### WHAT YOU ARE ASKED TO DO
Please give an exact transcription of the lines below, from the one that contains "Take a snapshot" to the very last, with no other lines.

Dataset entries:
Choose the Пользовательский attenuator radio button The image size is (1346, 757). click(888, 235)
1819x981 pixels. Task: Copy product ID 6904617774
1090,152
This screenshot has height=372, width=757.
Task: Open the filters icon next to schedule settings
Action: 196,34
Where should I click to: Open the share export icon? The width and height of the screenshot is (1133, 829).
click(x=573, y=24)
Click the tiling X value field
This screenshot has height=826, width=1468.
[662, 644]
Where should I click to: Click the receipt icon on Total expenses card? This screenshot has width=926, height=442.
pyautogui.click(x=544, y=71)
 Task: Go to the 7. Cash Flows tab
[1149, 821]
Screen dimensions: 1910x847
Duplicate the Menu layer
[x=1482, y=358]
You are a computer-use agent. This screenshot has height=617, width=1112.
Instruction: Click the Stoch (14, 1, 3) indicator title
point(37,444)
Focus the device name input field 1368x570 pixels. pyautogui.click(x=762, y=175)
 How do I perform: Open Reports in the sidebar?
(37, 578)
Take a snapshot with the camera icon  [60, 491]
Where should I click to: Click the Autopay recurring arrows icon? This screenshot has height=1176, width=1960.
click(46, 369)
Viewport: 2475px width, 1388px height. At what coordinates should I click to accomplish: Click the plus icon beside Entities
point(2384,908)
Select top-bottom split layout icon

### OUTPUT OF THE EXERCISE
Take a snapshot with the camera icon  [60, 491]
Where should I click to: Click the Autopay recurring arrows icon? This screenshot has height=1176, width=1960.
click(46, 369)
Viewport: 2475px width, 1388px height. At what coordinates should I click to accomplish: Click the plus icon beside Entities
point(2384,908)
Select top-bottom split layout icon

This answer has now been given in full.